O Estado, segundo Althusser, funciona como um aparelho ideológico e como um poder de força coerciva. Organiza-se como um instrumento que serve para garantir os interesses da classe dominante – a burguesia, sobre a classe dominada – proletariado, ou a classe trabalhadora. Sendo assim, o Estado tem por objetivo assegurar, por meio das ideologias sobre os valores, as concepções de mundo, etc., e/ou da força física, a permanência da burguesia no poder. Como cita os autores a Althusser: “É o aparelho de Estado que define o Estado como força de execução e de intervenção repressiva”. (Linhares, Mesquita e Souza, apud Althusser,1970, p.32).

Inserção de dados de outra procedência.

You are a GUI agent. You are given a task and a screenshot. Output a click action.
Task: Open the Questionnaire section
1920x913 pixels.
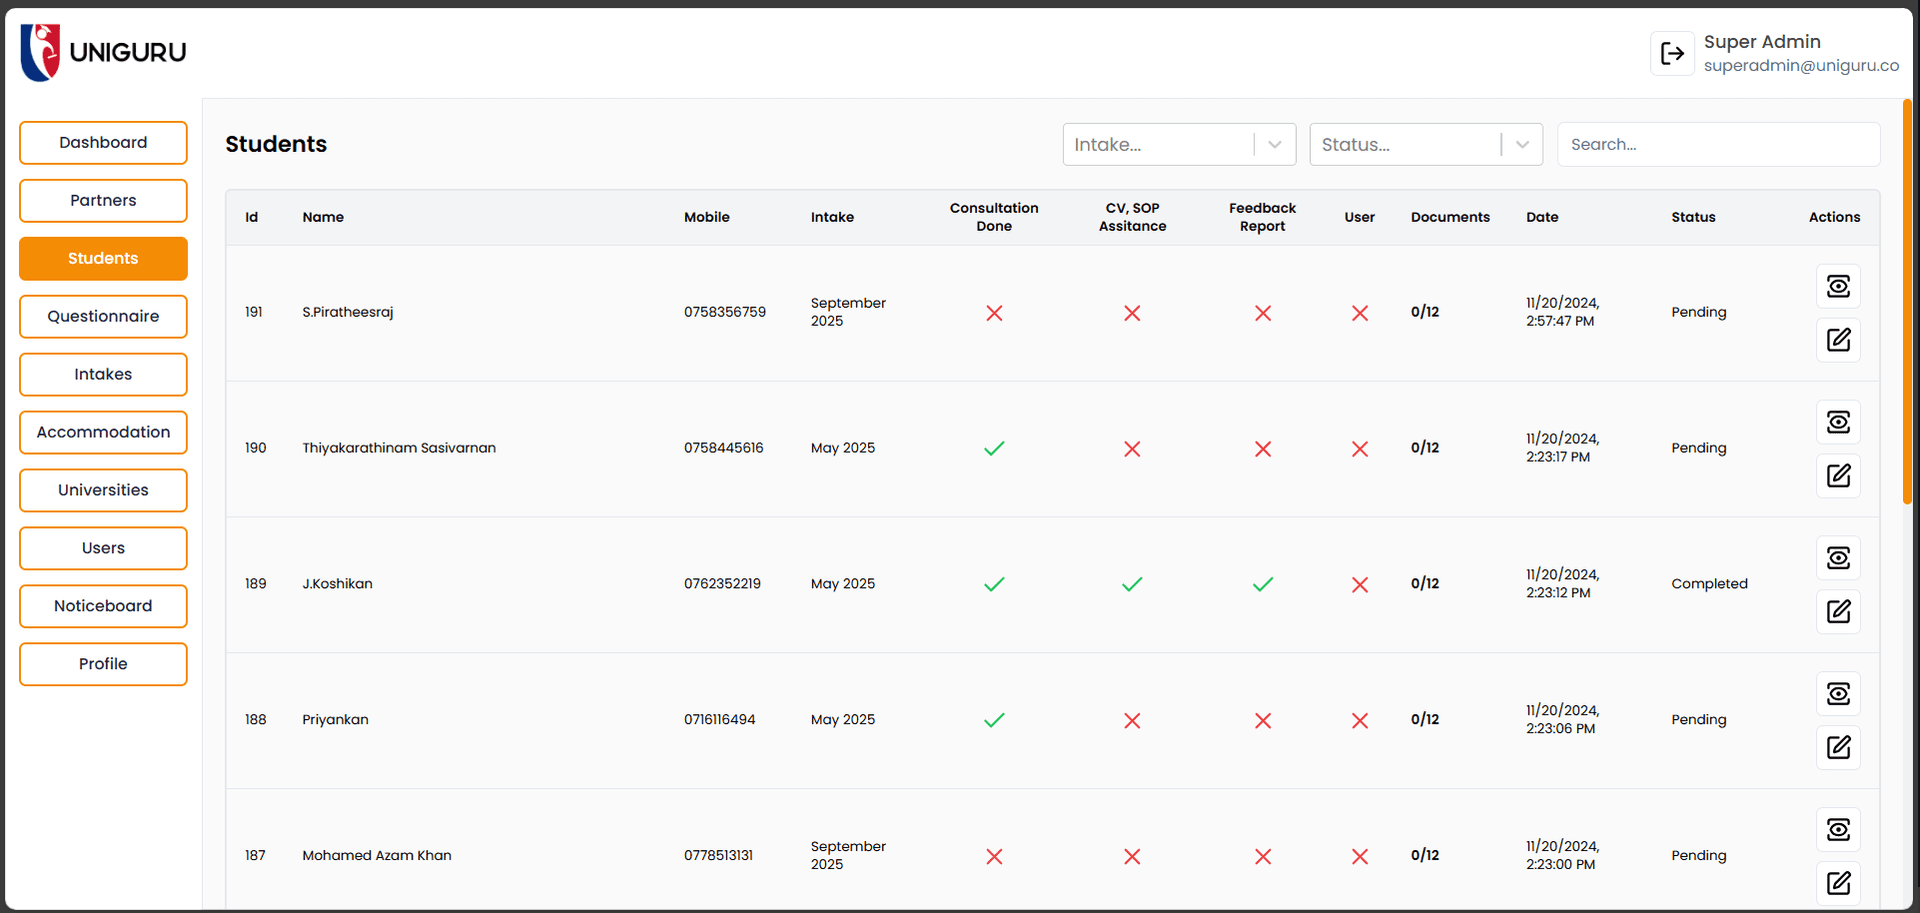point(103,316)
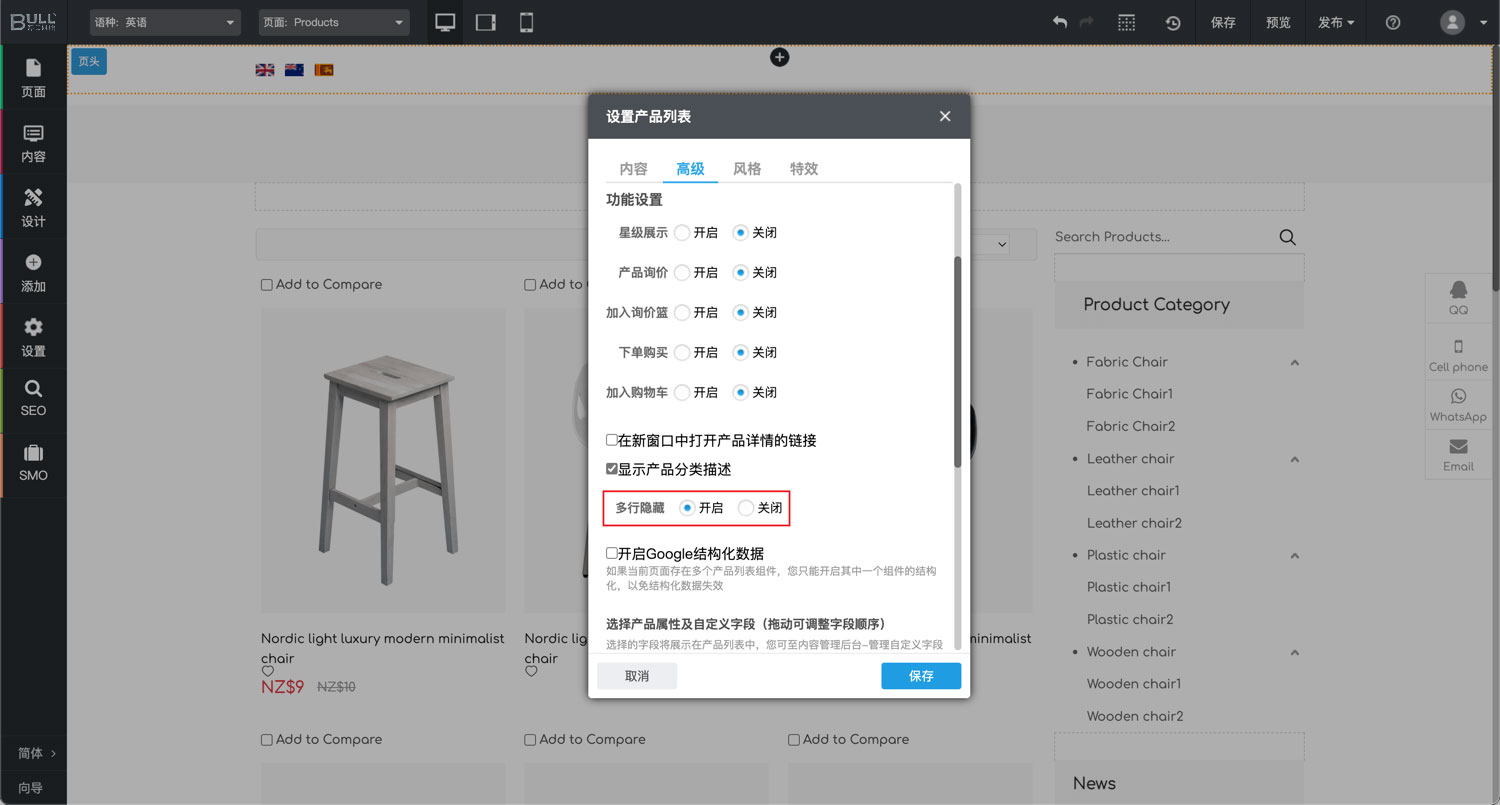Set 多行隐藏 to 关闭
The image size is (1500, 805).
coord(746,508)
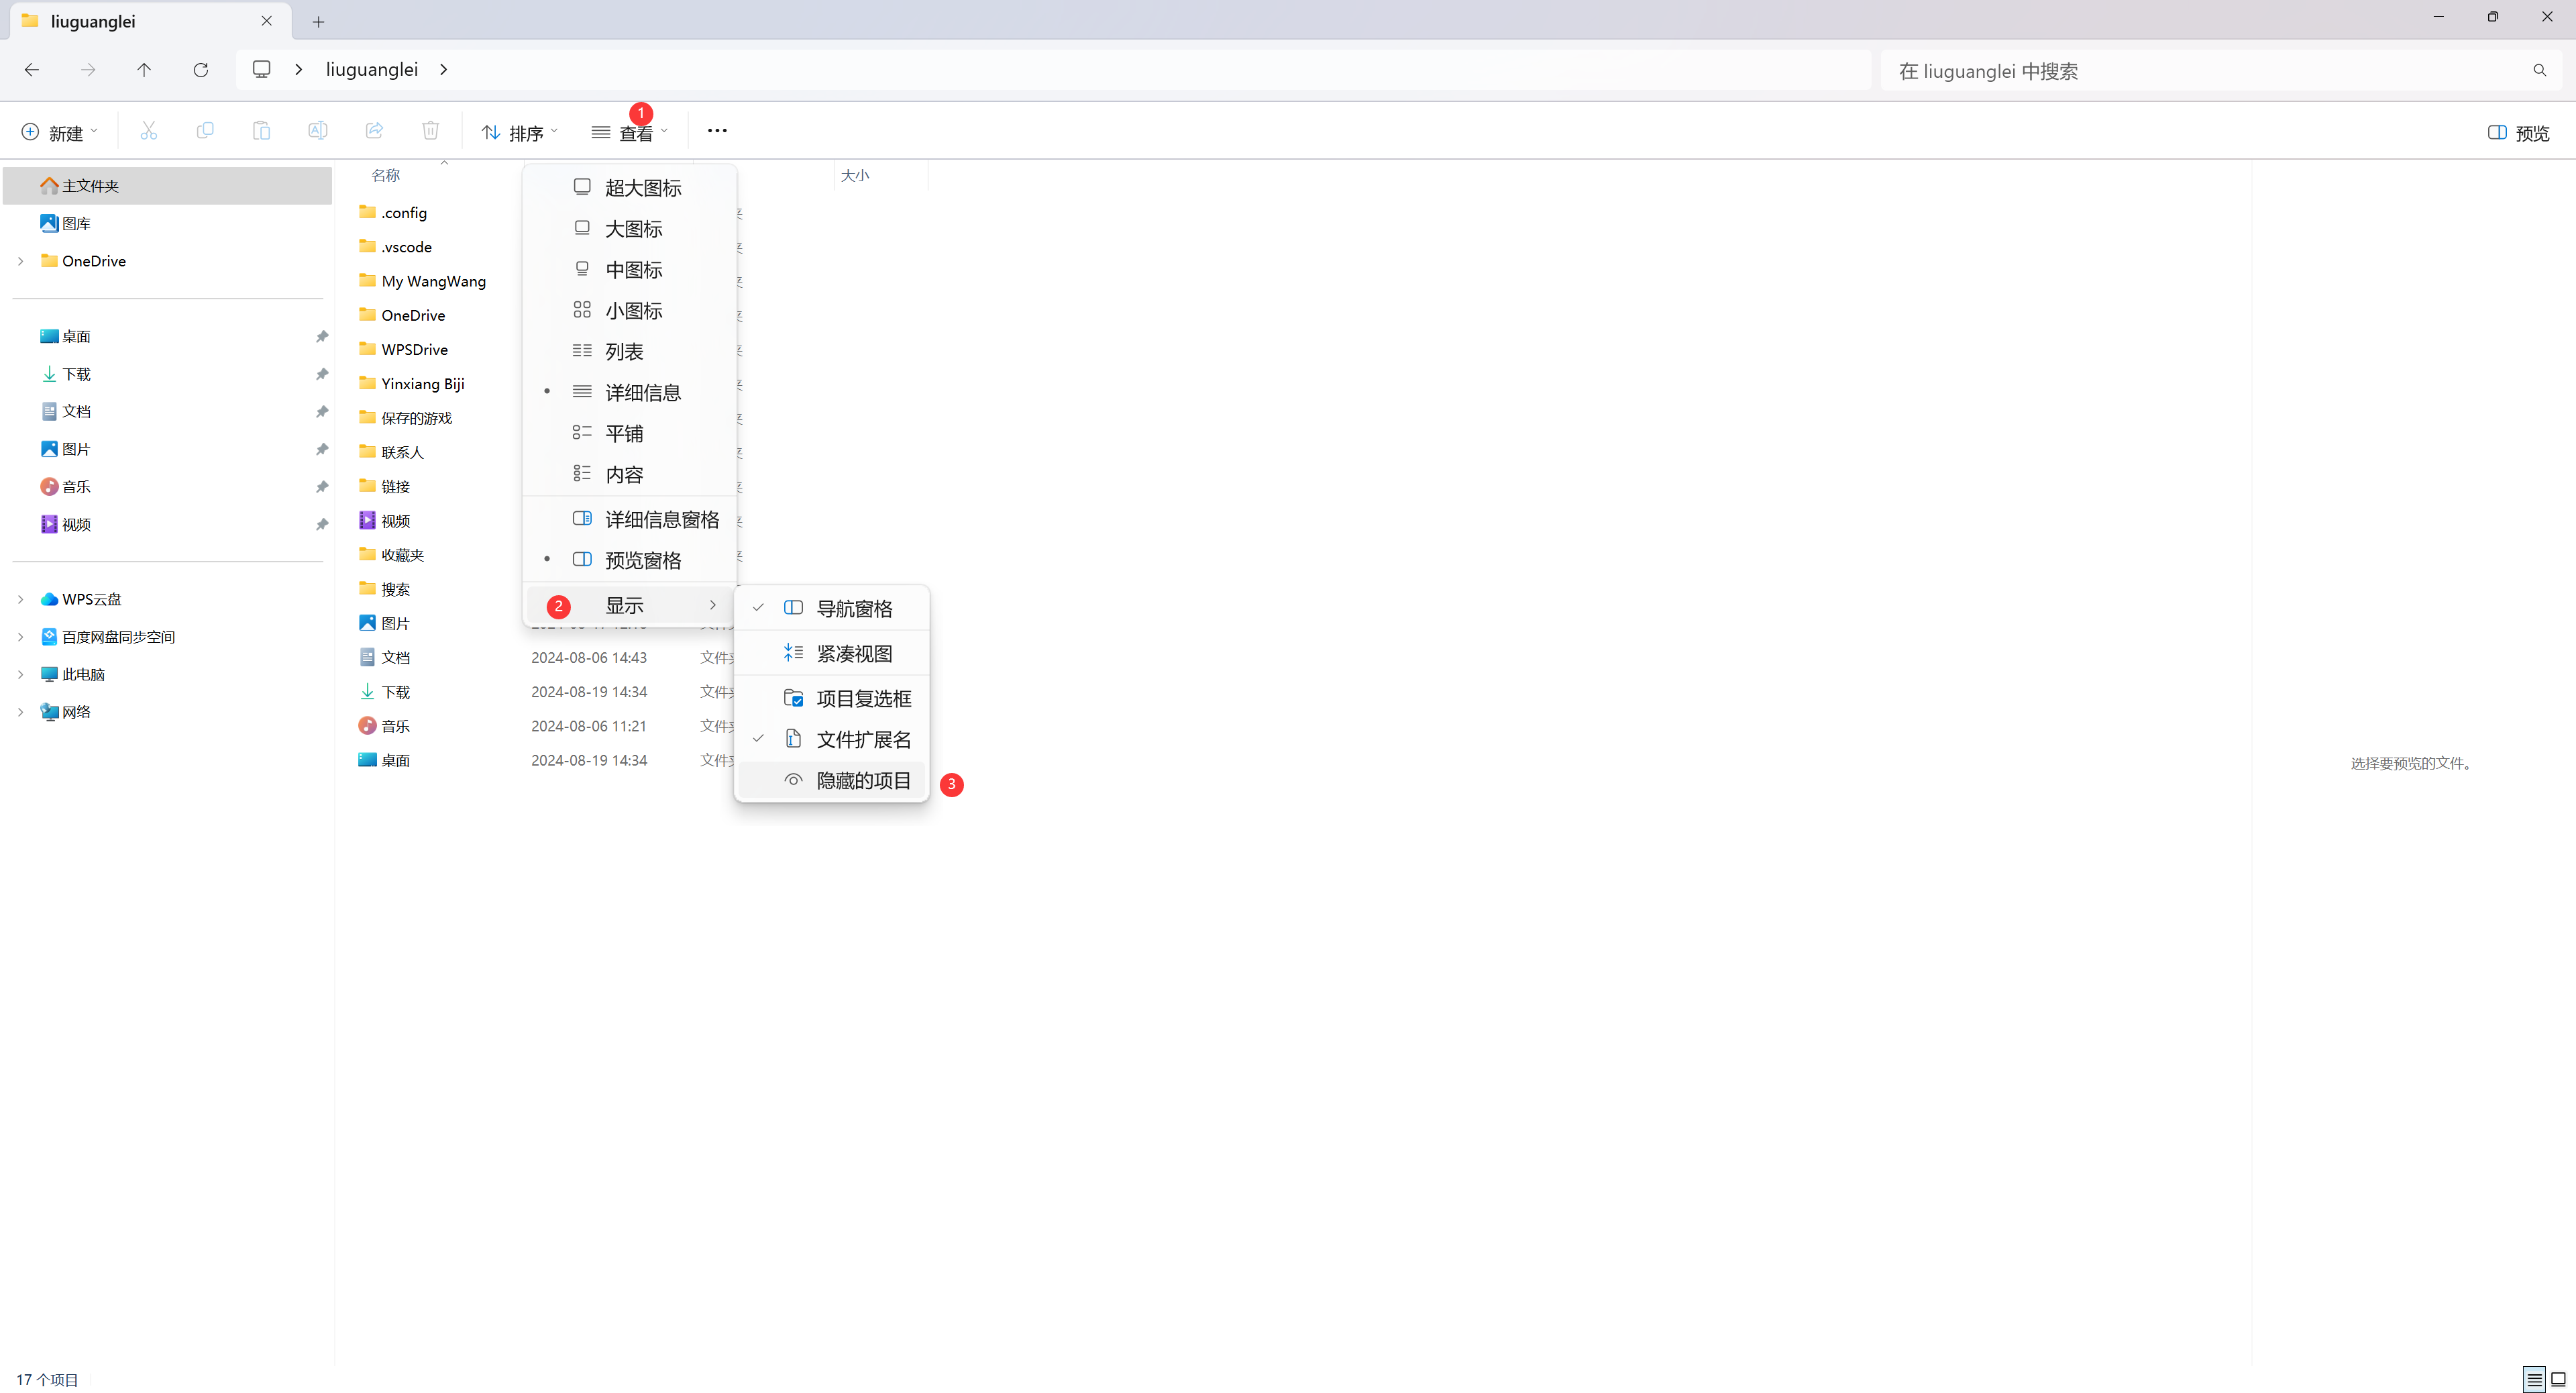Select 详细信息窗格 details pane menu item
Image resolution: width=2576 pixels, height=1393 pixels.
coord(661,519)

Para Althusser é o Estado, representante da classe dominadora, quem dita as regras do jogo social. O Estado é normativo; é repressivo das possíveis contestações e revoltas populares; é modelador da sociedade. O discurso considerado legítimo é o dele. Ele dita as regas de convivência, o comportamento padrão, o dito normal e o transgressor por meio de seus AIEs, e caso seja necessário, ele usa seu aparato militar, e/ou policial para manter o que ele considera ser a ordem. A visão marxista de Althusser entende que a existência do Estado só tem sentido em função do poder de Estado. Por isso, Althusser diz que toda a luta política de classes gira em torno do Estado e da detenção e conservação do seu poder. Manter o poder de Estado é o propósito da classe dominante para poder manipular os seus aparelhos ideológicos de Estado, os AIEs.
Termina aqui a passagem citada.